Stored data
☆ ☆ ☆
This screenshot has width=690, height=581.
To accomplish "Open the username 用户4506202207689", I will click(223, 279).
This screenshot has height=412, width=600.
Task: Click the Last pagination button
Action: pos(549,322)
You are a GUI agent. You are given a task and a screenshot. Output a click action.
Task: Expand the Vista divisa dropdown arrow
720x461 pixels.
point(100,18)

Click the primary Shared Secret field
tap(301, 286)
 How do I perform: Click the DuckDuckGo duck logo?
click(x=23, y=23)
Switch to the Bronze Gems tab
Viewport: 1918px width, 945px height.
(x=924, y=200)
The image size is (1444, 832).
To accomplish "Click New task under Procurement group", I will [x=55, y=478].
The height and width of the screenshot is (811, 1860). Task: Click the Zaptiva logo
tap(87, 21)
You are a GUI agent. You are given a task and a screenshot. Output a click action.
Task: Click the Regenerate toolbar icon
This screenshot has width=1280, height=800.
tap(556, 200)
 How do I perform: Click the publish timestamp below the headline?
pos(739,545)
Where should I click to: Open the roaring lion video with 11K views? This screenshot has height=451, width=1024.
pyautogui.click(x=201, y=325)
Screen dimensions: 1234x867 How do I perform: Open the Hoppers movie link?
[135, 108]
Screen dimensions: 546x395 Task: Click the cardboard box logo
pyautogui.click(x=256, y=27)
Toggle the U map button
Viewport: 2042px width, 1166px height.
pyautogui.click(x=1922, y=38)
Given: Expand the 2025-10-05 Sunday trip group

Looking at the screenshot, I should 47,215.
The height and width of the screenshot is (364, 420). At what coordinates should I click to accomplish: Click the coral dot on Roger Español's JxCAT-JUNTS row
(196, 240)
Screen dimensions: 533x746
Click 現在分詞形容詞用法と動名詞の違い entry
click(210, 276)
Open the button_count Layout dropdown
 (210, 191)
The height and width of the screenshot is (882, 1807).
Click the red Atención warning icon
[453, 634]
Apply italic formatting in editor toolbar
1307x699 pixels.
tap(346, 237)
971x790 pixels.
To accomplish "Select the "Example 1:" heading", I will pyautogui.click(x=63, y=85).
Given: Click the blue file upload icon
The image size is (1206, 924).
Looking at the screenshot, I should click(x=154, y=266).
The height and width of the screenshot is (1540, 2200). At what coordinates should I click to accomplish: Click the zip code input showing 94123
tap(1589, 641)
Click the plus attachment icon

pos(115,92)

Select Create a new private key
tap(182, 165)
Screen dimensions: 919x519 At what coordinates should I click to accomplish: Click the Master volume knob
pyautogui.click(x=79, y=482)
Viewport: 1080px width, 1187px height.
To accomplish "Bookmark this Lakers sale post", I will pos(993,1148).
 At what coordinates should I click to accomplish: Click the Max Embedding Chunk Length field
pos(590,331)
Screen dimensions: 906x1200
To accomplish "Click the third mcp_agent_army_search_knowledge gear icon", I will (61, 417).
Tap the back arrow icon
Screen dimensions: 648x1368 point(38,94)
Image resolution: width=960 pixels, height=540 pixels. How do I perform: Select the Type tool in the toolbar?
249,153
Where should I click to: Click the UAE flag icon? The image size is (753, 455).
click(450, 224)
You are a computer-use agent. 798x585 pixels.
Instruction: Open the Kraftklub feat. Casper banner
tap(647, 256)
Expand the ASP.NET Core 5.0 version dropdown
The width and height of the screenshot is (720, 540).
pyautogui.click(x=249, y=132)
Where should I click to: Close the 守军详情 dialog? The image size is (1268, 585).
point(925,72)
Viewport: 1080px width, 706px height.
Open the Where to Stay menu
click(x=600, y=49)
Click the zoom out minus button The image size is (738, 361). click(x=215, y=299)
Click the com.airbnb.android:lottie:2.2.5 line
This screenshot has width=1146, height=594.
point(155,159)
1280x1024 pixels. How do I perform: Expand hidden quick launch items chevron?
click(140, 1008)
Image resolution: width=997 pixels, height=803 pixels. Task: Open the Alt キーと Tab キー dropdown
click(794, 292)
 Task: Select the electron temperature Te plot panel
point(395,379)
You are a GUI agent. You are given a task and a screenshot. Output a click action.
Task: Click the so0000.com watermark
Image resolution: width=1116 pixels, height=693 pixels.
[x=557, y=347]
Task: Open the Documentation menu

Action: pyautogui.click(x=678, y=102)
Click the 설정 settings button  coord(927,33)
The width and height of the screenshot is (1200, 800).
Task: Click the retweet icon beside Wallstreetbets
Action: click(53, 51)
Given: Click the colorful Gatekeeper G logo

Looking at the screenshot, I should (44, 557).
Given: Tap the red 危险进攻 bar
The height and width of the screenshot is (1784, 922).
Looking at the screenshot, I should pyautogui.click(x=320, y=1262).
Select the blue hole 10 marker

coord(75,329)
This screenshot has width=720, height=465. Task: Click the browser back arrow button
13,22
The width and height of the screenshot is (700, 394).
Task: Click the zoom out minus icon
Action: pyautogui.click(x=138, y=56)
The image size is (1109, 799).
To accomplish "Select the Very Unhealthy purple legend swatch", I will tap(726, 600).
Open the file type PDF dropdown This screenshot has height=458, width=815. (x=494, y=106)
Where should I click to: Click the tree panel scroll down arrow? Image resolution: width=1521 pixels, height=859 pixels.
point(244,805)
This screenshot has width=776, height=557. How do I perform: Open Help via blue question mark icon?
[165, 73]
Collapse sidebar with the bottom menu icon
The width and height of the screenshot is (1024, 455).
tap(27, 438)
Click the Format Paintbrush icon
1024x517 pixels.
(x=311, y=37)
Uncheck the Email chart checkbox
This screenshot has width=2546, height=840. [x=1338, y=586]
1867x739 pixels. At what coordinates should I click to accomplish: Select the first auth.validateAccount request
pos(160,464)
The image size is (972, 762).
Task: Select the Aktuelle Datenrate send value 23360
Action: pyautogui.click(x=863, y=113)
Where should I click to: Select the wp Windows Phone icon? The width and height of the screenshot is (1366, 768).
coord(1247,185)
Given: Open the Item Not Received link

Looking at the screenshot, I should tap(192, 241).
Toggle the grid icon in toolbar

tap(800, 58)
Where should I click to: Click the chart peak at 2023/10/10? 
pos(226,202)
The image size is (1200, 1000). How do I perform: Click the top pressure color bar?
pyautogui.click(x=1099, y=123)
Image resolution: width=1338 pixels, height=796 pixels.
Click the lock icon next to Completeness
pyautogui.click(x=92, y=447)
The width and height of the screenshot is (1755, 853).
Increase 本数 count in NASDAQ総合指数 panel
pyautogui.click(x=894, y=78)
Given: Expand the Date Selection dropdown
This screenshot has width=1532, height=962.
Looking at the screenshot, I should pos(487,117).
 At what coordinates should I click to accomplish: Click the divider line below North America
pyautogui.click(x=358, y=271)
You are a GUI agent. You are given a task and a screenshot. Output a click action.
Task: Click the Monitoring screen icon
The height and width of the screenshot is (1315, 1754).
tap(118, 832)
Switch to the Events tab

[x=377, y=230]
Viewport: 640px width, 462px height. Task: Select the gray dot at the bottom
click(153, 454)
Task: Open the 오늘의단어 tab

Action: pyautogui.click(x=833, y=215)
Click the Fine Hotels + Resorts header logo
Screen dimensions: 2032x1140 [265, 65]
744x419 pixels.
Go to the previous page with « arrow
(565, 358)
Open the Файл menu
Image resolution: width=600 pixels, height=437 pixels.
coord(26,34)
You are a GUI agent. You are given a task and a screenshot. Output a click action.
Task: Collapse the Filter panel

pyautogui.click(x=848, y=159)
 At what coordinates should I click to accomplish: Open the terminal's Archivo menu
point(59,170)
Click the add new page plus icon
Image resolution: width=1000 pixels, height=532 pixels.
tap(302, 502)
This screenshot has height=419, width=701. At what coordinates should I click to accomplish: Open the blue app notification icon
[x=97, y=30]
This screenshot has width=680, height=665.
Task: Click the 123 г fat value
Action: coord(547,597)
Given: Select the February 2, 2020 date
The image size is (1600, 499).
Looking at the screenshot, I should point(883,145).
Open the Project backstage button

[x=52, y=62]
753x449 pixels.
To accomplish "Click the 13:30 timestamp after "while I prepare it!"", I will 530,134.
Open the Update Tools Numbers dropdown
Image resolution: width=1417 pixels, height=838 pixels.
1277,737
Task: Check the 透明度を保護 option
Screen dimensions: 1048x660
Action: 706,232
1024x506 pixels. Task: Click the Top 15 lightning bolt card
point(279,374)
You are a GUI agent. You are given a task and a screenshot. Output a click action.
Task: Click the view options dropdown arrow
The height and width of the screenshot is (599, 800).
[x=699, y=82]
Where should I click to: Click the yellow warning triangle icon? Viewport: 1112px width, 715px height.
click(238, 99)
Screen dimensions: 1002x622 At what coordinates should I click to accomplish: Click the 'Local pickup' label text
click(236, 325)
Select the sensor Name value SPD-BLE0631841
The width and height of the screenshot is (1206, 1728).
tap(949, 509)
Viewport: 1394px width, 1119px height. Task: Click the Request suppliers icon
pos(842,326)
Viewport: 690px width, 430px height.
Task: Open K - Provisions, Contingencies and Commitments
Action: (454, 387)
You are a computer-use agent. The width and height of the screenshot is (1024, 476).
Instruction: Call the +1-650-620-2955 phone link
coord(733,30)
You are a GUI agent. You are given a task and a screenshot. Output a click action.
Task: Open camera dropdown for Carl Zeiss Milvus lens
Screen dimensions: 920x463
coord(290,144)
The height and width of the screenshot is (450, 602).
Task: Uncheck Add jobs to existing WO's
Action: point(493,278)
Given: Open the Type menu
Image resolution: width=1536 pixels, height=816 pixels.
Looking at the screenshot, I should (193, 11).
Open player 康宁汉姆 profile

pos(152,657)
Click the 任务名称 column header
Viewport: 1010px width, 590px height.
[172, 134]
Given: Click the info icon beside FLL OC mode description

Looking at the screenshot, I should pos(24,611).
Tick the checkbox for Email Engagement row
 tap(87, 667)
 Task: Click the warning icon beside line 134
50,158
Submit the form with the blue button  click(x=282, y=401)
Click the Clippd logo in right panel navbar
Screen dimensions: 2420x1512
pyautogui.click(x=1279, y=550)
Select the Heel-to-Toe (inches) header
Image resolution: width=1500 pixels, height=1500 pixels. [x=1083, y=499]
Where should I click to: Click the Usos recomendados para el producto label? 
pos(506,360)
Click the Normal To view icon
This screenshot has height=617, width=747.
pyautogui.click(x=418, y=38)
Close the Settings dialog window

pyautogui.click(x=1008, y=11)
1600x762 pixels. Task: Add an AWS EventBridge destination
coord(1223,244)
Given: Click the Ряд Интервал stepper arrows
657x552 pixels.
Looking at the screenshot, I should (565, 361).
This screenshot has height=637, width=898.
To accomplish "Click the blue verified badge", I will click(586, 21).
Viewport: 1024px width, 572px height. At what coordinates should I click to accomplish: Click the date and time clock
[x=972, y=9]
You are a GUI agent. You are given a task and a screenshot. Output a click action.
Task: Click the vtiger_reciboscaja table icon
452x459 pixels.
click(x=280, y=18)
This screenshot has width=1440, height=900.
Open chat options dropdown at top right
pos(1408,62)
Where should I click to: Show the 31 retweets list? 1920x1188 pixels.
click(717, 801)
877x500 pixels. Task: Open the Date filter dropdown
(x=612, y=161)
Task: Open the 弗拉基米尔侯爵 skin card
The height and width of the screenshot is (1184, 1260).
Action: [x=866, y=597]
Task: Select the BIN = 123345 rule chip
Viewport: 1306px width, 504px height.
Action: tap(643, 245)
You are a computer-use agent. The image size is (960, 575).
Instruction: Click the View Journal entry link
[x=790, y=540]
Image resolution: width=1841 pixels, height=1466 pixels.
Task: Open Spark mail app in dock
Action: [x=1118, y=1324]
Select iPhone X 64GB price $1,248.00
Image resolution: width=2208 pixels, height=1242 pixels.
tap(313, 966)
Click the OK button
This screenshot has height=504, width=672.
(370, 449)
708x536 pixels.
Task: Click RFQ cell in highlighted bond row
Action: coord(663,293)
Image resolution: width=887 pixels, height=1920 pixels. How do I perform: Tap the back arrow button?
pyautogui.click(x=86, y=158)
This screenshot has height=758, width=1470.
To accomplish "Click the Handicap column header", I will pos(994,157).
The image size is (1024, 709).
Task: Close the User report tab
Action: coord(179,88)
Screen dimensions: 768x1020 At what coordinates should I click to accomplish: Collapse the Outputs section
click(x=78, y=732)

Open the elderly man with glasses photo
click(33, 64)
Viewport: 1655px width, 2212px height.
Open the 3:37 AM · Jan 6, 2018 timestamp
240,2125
☆ ☆ ☆
**Work to complete**. Taking the entries above, write out exactly each line from the one holding "Open the Файл menu" to the one holding "Task: Click the view options dropdown arrow", both included, and stop there.

**Written solution**.
Open the Файл menu
Image resolution: width=600 pixels, height=437 pixels.
coord(26,34)
You are a GUI agent. You are given a task and a screenshot. Output a click action.
Task: Collapse the Filter panel

pyautogui.click(x=848, y=159)
 At what coordinates should I click to accomplish: Open the terminal's Archivo menu
point(59,170)
Click the add new page plus icon
Image resolution: width=1000 pixels, height=532 pixels.
tap(302, 502)
This screenshot has height=419, width=701. At what coordinates should I click to accomplish: Open the blue app notification icon
[x=97, y=30]
This screenshot has width=680, height=665.
Task: Click the 123 г fat value
Action: coord(547,597)
Given: Select the February 2, 2020 date
The image size is (1600, 499).
Looking at the screenshot, I should point(883,145).
Open the Project backstage button

[x=52, y=62]
753x449 pixels.
To accomplish "Click the 13:30 timestamp after "while I prepare it!"", I will 530,134.
Open the Update Tools Numbers dropdown
Image resolution: width=1417 pixels, height=838 pixels.
1277,737
Task: Check the 透明度を保護 option
Screen dimensions: 1048x660
Action: 706,232
1024x506 pixels. Task: Click the Top 15 lightning bolt card
point(279,374)
You are a GUI agent. You are given a task and a screenshot. Output a click action.
Task: Click the view options dropdown arrow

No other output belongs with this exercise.